Top tips for using neurology to improve elearning

As teachers and other learning professionals will often tell you, imparting information to students is one thing, but to get them to remember and then apply it is a whole different ball game. So how do we achieve this holy grail of learning? It all comes down to the way information is retrieved and processed.

The means of acquiring and processing information that the brain uses depend on how it is stimulated. This means that it’s important to recognise which brain mechanism is appropriate for the type of training you want to deliver. Here are some top tips for delivering a learning innovation that changes behaviour on a fast-acting, intuitive level:

1. Make them fail

We’re not saying set impossible challenges that will demotivate your learners and cause them to lose confidence; this would be counter-productive. Instead, set a challenge appropriate to the learning objectives and ability of your learners. Science writer Annie Murphie Paul has observed that learners need to solve problems on their own in order to embed the learning. Learning through problem-solving will also build the synaptic structures necessary to transfer learning from the procedural (or automated) response to the intuitive/emotional response. By interacting directly with the learning activity, learners will be jolted out of passivity, into the emotionally engaged learners you want them to be. Which brings us to our next tip…

2. Get emotional

The brain is incredibly efficient at filtering out extraneous information to focus on the job in hand. So good in fact, that we can often miss the most obvious cues. For a great example of this, check out this short video. So how do we take selective attention into account when designing a learning intervention? The best way is to elicit an emotional response from your audience – tell a story, show a video, show photos. Dry facts won’t always resonate but show a relevant image or story and it will embed.

3. Induce the ‘fear factor’

You can even increase this effect by evoking a negative emotional experience. Use this power of error to increase learner focus and engagement in a way that isn’t self-critical by asking learners to spot the mistakes of others. This approach is often easier than self-correction. With these ideas in mind, ask learners to interact by clicking on mistakes when they see someone committing them. Instilling the ‘fear factor’ can be a positive learning technique, as learners are more likely to remember what they have learnt if they can associate their errors with the memory of someone else correcting them. The resulting reaction will have a far greater chance mental imprinting and thus embedding the elearning. The reason emotional learning gets cognitive attention is because it ignores the semantic, entering directly instead in to the episodic memory centres where more complex and interwoven brain structures reside.
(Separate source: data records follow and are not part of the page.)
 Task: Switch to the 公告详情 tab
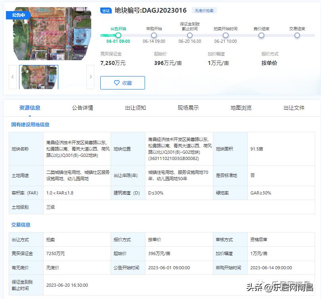(83, 107)
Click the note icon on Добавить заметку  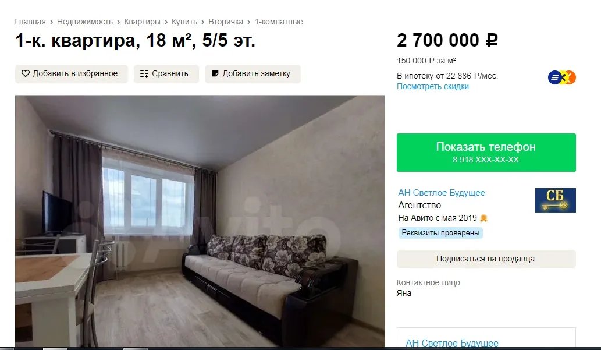point(215,73)
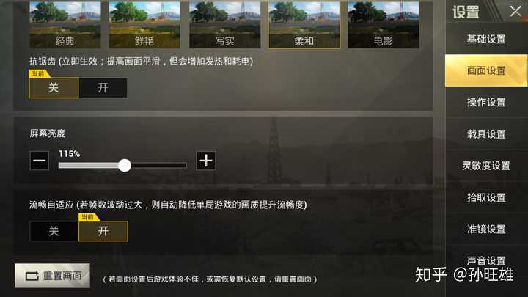Select the 柔和 style thumbnail
528x297 pixels.
coord(304,25)
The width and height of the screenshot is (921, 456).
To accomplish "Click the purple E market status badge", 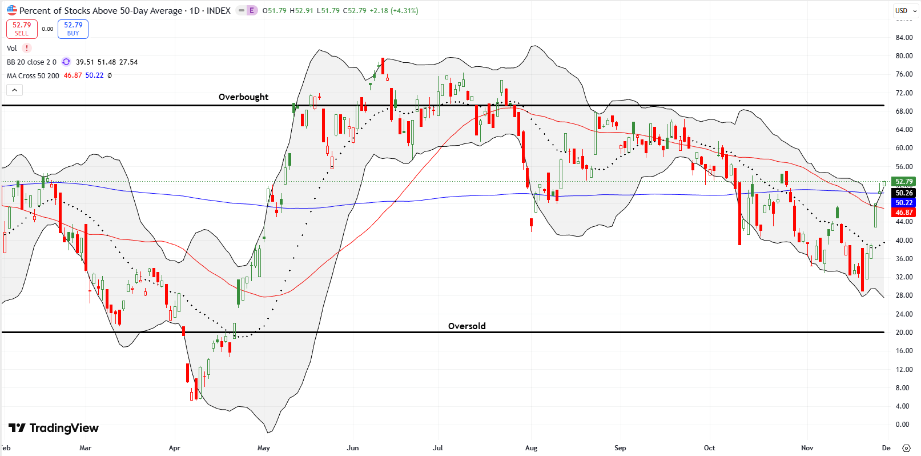I will click(251, 10).
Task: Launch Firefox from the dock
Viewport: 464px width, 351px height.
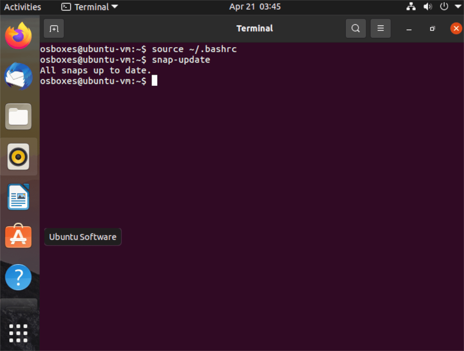Action: [x=19, y=35]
The strong mental representations formed here result in faster emotional responses, rather than slower, rational ones. The end result? Lasting behavioural change.

4. Learn over time

Learning doesn’t happen overnight and neither does neural pathway building. The true measure of learning effectiveness is measured in the long term, not just the short. A student may pass an exam, but test them 2 or 3 months later and you’ll see they haven’t retained what they’ve learned. To have an impact, the neural pathways must become well trodden. On the biological level, this builds stronger links that will eventually override the previously ingrained and proceduralised responses that we’re trying to retrain. So when designing a learning intervention, plan for more frequent, smaller sessions – 20 minutes is ideal. Also, when planning the learning objectives for each of these sessions, bear in mind that the average human brain can only recall 5-6 independent items (this is why telephone numbers were initially designed to include only 6 digits).

5. Make it relevant

This may seem obvious, but it can so easily be over-looked, especially when the commercial imperative is to provide as much information as possible. If the learning is not meaningful and directly applicable, the brain will not encode it. Therefore always relate the content to your audience. By connecting the learning to the real world, the learner will be more likely to form a bond, and the information will be more likely to stick. A great way to transfer the information from the elearning environment to the working environment is to take a blended approach. Create a programme that utilises the full breadth of training tools available. A classroom component, and on the job activities can be especially useful when combined with elearning.

So there you have it; next time you’re planning your content for a course, consider the neuro-scientific basis for how we learn. By considering these tips in your instruction design, you are more likely to deliver training that is memorable and instils the desired behaviour change.